I consider the car I am going to build as a "decent" one. It will see about 40 percent road course (track use), and the rest of the time be driven on the street or in autocrosses. I'm not a "car show" guy, so I don't think I'll ever do many of those with it.
There are many who have $100k or more in their cars, and even more with 60-70 out there. It all depends on what you want and how "authentic or exotic" you want it to be.
 
Rick,

First and foremost, you must decide what your priority is. Authenticity? Performance? Cost? Fun factor? Take a look at all of the manufacturers and what they have to offer. You can find a links page on www.gt40club.clara.net. Also search this sight for kit comparison.
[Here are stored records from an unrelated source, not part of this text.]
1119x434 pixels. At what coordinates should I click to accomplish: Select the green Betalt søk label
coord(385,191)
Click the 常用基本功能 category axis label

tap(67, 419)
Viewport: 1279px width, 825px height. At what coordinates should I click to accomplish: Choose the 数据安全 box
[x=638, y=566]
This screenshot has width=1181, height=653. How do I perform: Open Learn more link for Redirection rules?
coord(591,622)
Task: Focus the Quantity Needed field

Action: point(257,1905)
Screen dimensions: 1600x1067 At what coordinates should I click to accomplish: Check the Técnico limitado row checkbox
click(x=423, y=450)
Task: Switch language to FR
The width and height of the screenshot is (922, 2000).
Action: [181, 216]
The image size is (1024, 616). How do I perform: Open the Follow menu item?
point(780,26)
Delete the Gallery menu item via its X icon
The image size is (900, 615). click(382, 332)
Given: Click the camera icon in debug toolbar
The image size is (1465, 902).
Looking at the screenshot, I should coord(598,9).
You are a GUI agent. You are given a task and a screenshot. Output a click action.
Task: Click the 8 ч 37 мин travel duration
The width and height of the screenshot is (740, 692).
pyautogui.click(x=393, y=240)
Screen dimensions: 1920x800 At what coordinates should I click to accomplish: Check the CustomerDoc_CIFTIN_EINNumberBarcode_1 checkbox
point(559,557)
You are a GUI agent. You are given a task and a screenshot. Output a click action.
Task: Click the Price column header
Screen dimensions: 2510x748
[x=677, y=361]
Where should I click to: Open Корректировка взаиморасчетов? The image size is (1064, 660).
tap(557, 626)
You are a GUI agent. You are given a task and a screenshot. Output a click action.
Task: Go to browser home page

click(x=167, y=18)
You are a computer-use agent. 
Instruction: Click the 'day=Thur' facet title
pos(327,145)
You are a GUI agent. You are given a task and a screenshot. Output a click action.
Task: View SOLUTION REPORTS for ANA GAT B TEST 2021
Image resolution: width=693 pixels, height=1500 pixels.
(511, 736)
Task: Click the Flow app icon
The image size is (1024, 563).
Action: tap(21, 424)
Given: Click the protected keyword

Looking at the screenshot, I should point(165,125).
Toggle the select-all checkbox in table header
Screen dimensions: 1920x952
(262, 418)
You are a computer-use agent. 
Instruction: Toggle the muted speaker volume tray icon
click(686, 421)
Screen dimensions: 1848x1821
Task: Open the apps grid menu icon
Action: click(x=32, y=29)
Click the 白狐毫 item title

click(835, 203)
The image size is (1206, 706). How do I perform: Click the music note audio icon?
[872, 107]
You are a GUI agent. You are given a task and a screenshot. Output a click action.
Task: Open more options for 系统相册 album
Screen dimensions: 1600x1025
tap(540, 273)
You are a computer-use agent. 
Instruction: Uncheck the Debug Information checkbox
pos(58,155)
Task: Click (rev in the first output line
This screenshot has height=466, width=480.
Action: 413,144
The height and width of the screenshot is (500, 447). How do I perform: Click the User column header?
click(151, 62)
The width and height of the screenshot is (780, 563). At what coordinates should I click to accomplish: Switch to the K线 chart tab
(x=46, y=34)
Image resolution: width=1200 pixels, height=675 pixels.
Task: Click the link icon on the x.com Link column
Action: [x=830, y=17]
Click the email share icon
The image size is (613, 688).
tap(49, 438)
Here's a brief rundown with plusses and minusses (I wont get into performance, as that is a skies-the-limit option)
ERA: made in the US, extremely authentic, monocoque, extremely expensive (at least $85K, waiting list
Roaring Forties: Australian made, but based on some US parts. Relatively authentic, spaceframe, uses easily sourced Audi trans, relatively expensive (probably $55K, now have a US dealer.
CAV: turnkey-minus only, now in monocoque, relatively authentic, relatively expensive ($65K?)
GT40 Replication: New Zealand made, spaceframe, relatively authentic, probably best bang-for-your-buck, but no instruction manual and you must source approximately 30% of the parts yourself. Uses Willwood brakes, which are easily sourced, but a Renault trans (scarce in US). Must ship from NZ and deal with customs. Has a good reputation, but rumor has it that the prices have just gone up (Alain, is this right? How much?)
KVA: UK made, first of the GT replicas, spaceframe, donor parts are UK based (not readily available in US), no manual, kits were extremely basic (body, frame, and some suspension). A second-hand KVA could be bought cheap, but you have to enjoy being a treasure hunter and plan on a multi-year build. Most have steering geometry issues. Fire up your welder and plasma cutter!
GTD, Sabre, Tornado: similar to KVA, but much more refined. Sold as complete or basic kits, most parts are readily available (but some only from UK), have manuals and some factory support, cost is in the middle, but suspension and brake mods seem to be recommended( additional $$$)
GT Supercars: still in prototype stage, but looks very authentic. US made, parts easily sourced, owner John Hester seems to put customer service high on his list of priorities. Cost should be in line with RF and CAV.
ASSP: Fiero rebody, probably least expensive, but looks like a caricature of a GT40, low performance
Scratch builts: Cheapest route on paper, but will ALWAYS cost more than anticipated. Cost and authenticity obviously vary, as do build times. This is the route I'm taking, hope to be painted and driving for around $30k
Complete cars: Best deal may be a completed GTD from the UK. Don't forget dealing with shipping and customs. Most of us on the forum want the pleasure of saying "I built it," but that sometimes costs more in the long run. And don't forget about all of those busted knuckles!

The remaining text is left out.